This report will document levels of United States household income and income inequality over the past 40 years and identify and explain their trends. The researchers will use data from the March Current Population Surveys (1979-2010), a joint effort between the Bureau of Labor Statistics and the U.S. Census Bureau that provides specific information on household income.
While much of the inequality literature focuses on the labor earnings inequality of individuals, this research will show that labor earnings inequality is only one of several trends that influence the size-adjusted household income inequality of individuals, because an individual’s labor earnings is only one component of his or her household income.
Hence the study will not only explore how much shifts in employment rates and labor earnings inequality affect household income inequality, but also the extent to which increases in income inequality are accounted for by changes in household formation, such as declining marriage rates and shifts in the correlation of spouses’ earnings.

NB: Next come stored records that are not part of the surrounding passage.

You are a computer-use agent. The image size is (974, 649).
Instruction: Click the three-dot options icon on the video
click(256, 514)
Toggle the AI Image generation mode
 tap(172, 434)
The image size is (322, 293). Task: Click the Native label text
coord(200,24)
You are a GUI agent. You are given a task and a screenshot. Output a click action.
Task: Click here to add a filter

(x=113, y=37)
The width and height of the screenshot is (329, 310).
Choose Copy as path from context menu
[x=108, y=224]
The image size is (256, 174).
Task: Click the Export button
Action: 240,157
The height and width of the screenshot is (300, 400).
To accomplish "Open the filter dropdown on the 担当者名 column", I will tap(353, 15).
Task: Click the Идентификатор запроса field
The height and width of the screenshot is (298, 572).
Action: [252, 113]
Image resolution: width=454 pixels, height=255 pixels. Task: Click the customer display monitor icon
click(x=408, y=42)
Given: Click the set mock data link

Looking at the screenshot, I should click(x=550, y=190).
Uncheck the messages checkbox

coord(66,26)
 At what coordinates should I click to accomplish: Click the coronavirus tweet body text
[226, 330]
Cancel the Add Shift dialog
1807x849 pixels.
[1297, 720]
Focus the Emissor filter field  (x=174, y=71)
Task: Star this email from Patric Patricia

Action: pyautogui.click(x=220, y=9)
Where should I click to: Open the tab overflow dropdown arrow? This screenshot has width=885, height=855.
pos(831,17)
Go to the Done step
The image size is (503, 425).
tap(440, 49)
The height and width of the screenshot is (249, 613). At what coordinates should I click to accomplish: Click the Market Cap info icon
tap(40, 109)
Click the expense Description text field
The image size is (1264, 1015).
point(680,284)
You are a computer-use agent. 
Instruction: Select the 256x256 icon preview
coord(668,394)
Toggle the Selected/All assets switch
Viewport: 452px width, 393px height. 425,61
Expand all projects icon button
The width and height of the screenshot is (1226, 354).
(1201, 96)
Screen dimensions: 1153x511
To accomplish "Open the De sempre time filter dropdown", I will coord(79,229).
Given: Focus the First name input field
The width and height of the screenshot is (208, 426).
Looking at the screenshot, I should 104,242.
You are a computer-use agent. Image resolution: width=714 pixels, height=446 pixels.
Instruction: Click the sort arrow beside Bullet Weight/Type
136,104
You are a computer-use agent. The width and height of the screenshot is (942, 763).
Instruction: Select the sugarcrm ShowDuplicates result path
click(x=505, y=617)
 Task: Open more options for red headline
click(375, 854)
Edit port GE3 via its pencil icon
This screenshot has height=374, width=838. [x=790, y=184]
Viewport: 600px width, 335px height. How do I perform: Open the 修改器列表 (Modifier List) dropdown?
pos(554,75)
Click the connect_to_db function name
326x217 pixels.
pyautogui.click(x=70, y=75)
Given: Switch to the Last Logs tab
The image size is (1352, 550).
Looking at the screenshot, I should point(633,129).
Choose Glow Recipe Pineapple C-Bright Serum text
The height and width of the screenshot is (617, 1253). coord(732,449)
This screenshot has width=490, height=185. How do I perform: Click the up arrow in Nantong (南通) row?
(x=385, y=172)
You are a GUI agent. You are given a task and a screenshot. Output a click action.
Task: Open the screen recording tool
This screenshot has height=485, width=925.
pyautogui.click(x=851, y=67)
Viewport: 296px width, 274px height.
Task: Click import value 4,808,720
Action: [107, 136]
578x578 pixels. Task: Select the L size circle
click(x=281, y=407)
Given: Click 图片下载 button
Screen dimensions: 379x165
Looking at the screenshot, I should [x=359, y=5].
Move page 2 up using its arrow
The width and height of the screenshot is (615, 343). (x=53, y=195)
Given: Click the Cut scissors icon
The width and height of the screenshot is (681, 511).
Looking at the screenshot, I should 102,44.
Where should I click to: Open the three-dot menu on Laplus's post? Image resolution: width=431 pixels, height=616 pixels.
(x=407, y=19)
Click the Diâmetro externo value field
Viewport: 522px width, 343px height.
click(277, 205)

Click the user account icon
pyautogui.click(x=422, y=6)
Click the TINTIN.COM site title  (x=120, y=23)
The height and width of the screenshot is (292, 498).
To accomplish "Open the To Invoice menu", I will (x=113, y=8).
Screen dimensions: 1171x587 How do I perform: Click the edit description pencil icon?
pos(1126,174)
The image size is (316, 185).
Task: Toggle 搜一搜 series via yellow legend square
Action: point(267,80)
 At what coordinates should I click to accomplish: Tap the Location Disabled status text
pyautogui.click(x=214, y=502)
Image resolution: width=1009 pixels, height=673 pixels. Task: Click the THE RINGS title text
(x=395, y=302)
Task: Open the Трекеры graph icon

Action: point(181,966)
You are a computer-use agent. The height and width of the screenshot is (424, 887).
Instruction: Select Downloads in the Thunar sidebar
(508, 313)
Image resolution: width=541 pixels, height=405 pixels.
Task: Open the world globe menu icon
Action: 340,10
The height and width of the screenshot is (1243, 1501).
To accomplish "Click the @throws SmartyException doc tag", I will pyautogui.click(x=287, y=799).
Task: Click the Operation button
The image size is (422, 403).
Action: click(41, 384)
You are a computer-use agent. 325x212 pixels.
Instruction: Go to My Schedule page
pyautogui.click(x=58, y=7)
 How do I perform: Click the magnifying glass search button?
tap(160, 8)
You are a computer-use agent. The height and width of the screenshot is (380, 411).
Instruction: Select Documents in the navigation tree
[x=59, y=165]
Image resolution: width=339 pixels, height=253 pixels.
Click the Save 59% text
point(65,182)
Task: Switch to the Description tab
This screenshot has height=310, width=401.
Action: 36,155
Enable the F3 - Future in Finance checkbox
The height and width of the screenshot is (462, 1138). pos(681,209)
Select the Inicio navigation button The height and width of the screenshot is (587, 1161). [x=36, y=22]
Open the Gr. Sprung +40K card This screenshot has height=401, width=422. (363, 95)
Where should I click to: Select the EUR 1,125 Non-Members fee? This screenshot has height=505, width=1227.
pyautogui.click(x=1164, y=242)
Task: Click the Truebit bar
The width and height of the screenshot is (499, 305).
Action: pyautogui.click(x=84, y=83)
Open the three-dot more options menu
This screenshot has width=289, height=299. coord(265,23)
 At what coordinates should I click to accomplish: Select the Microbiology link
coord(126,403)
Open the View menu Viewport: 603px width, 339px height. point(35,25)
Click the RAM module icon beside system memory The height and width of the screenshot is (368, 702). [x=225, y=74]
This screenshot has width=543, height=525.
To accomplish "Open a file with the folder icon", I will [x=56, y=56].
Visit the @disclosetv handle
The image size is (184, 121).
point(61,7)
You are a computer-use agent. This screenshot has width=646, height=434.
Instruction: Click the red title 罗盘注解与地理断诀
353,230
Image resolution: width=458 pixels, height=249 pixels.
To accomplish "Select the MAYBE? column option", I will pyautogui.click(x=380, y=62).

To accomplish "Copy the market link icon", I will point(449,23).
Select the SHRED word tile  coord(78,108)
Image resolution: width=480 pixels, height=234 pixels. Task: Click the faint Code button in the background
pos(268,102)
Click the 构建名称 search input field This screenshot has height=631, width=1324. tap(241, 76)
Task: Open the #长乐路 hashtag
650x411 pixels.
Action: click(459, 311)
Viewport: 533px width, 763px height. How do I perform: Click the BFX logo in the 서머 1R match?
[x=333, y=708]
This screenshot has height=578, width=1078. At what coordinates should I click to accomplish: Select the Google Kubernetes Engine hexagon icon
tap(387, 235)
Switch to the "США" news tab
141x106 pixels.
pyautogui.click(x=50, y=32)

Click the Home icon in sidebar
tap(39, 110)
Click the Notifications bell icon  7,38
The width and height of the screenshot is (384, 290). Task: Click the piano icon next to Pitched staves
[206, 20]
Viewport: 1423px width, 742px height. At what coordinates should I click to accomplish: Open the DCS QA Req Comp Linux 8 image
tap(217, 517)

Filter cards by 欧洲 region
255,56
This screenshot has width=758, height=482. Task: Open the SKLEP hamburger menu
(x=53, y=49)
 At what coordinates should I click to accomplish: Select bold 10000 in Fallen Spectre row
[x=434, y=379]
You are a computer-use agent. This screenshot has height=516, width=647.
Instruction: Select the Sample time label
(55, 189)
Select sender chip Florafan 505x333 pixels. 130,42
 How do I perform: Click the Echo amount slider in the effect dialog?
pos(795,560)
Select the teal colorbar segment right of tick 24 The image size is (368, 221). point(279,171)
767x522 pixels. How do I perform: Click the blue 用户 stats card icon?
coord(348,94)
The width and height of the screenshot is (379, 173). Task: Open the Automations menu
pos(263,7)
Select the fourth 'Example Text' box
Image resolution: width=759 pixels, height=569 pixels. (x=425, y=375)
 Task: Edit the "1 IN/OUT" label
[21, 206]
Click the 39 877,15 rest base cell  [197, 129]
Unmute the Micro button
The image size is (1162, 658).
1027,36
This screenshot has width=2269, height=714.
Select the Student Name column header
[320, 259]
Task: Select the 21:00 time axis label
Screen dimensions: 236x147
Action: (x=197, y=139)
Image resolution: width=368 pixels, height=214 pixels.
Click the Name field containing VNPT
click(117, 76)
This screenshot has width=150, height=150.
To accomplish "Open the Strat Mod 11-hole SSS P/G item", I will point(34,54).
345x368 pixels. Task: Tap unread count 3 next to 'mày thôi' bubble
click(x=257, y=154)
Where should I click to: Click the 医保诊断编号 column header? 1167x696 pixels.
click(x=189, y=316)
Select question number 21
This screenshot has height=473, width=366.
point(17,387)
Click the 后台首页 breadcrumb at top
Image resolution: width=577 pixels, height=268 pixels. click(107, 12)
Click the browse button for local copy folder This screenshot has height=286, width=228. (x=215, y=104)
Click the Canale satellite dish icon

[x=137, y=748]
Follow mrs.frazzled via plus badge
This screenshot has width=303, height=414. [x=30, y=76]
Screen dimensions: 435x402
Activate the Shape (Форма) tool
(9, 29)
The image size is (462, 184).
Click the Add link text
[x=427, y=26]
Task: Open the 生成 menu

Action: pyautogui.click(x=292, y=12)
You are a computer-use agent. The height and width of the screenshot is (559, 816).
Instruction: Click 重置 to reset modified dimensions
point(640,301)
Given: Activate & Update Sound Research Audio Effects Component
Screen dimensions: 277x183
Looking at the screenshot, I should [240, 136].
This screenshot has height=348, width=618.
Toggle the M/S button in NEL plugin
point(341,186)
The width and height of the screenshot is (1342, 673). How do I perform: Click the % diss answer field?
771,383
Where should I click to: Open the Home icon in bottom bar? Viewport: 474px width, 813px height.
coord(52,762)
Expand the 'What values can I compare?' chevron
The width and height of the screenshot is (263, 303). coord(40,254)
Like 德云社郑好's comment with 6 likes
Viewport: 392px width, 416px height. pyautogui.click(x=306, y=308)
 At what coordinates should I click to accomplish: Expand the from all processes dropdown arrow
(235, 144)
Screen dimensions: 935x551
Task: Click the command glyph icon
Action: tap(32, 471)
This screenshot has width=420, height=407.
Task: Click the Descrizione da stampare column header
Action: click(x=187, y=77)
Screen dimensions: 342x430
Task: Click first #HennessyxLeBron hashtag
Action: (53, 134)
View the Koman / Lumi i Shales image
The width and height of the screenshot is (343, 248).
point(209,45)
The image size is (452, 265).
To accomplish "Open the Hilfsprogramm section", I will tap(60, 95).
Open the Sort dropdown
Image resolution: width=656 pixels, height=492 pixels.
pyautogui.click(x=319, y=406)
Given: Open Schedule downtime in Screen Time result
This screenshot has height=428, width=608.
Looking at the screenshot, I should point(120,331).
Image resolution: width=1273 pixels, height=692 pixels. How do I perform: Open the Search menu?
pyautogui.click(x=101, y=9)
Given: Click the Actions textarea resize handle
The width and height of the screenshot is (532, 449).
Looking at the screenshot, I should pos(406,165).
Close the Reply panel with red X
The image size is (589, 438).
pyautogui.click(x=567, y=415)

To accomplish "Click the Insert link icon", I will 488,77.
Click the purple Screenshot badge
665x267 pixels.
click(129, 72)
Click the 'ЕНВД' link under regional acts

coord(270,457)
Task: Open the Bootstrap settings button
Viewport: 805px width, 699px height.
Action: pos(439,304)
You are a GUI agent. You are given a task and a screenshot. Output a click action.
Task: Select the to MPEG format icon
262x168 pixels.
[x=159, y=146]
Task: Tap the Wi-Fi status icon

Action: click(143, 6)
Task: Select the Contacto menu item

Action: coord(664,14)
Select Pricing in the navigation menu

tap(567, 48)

Preliminary findings suggest that the trends in the median size-adjusted household income of individuals by decile for 1979-2010 reflect the change in workplace population. Male employment has shown little change, while female employment rose rapidly in the 1980s and 1990s, stagnating in the 2000s. Both have declined during the recent recession.
Additional preliminary findings also suggest that demographic trends are important for understanding median income trends and inequality growth. Blacks and Hispanics have lower incomes than whites and that the black and Hispanic share of the population has increased in recent years. This increase in the relative size of the Hispanic and black populations has led to a small but consistent increase in overall inequality over time and a small but consistent reduction in median income growth over time.
While focusing on level and trends in the size-adjusted household income inequality of individuals over this period, the researchers will illustrate how their results compare to the long-term trends in income inequality found by Piketty and Saez (2003), who use IRS tax records.
“If you want to know what’s happening in average people’s lives, it is important to recognize two things: that people share income within their households even when they report their taxes separately, and that tax records don’t capture the non-taxable portion of this shared income, such as social security and other government transfer benefits,” Burkhauser said.
“If you look only at taxable market income by tax units as Piketty and Saez do, and thus miss the growth in tax units per household as well as the growth in non-taxable income, you will overstate the share of total income held by the top part of the income distribution as well as its growth over time,” he said.
Finally, the researchers will estimate the consequences of two demographic trends on future household income inequality trends: the increased share of non-white and ethnic minorities and the aging/retirement of the baby-boom generation. They expect that these trends will further increase income inequality and reduce median income growth in the future.